Mozilla funded my TPAC attendance this year. W3C waived the entrance fee. Both are very much appreciated as I had a great time. Although I was not asked for anything, I thought in return I could contribute part of my experience to the public record.
Throughout the week I had a few brief chats with Jeff Jaffe (W3C’s CEO) about my reluctance to join the W3C as Invited Expert. The reason I have not joined is because per my reading of the Invited Expert Agreement I would effectively give the W3C ownership of my creative work (the license grant is non-exclusive, but there is a no-forking clause). Jeff Jaffe confirmed my reading and also confirmed the W3C was not interested in setting up the same structure again for what is in place for HTML now. (E.g. publish DOM both at the WHATWG and W3C via the same editor. Instead the W3C would have to fork the WHATWG version or write its own copy.)

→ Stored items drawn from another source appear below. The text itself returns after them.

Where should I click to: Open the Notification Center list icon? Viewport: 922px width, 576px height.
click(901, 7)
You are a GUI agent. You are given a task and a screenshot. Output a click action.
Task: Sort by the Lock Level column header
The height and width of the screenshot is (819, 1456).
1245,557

Most of the WHATWG documents are published in the public domain (CC0 for countries that do not recognize the public domain). I think this is important because these are documents that define part of the architecture of the web. Nobody and no organization should be entitled to them. They are proven by being in wide use by the web community, not by being published by anyone in particular. They can be improved by anyone and if the person or organization maintaining them takes a turn for the worse, it is relatively easy to take over. The creative work can be easily used for other purposes unforeseen at time of creation and there is way less legal gray area when e.g. including Web IDL snippets from the document into source code of a user agent.

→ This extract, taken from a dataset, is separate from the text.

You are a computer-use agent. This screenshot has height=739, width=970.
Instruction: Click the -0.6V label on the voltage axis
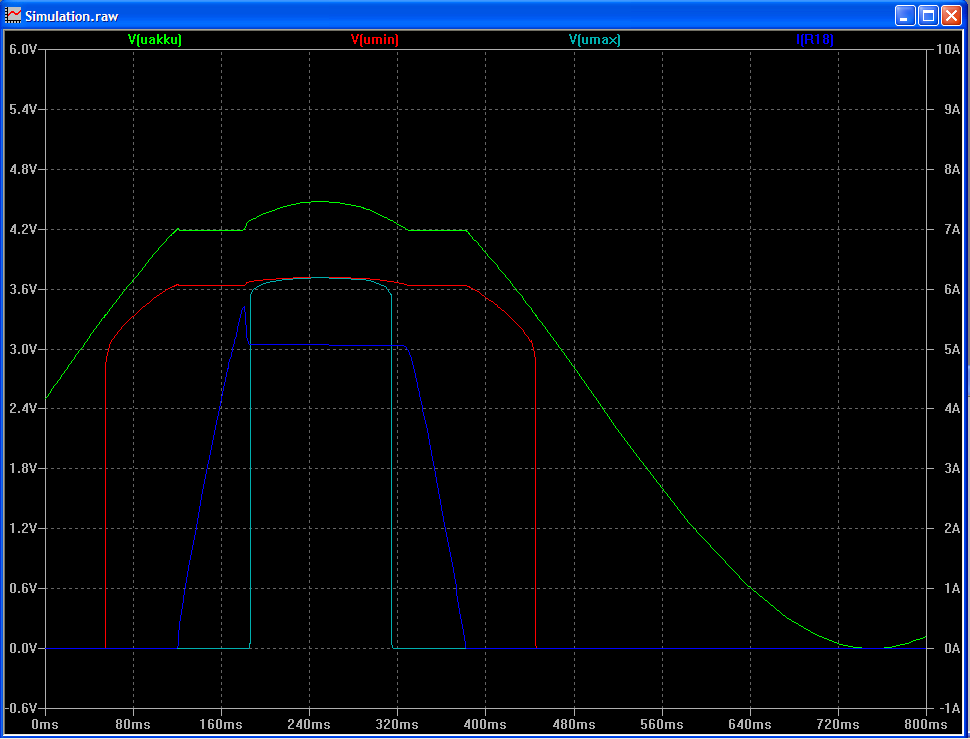pyautogui.click(x=23, y=708)
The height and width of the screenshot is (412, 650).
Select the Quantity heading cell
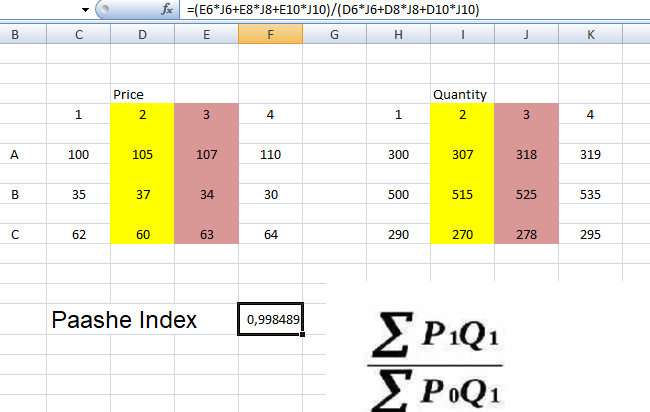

Although Jeff Jaffe personally agrees with licensing specifications as the WHATWG does (and many on the W3C Team do too (now?)), his defence for not doing it at the W3C is because there is no consensus among the W3C Members to do so. My response to that is that the W3C had no consensus to do the right thing with HTML either back in 2004 which turned out to be a colossal mistake in judgment. (At least for the W3C, one could argue that because of the WHATWG we probably have made much more progress on HTML than we could have otherwise.)
I think the W3C Team failed on several occasions since 2006 to make open licensing a reality, in particular with the private poll held in 2009. And now the defense for no change is because it is too soon. A lot of the details are unfortunately hidden away from the public eye and a lot of it happened before Jeff Jaffe arrived so it is hard to talk to him about it, but I feel like I waited long enough. This in part is why I left for greener style sheets.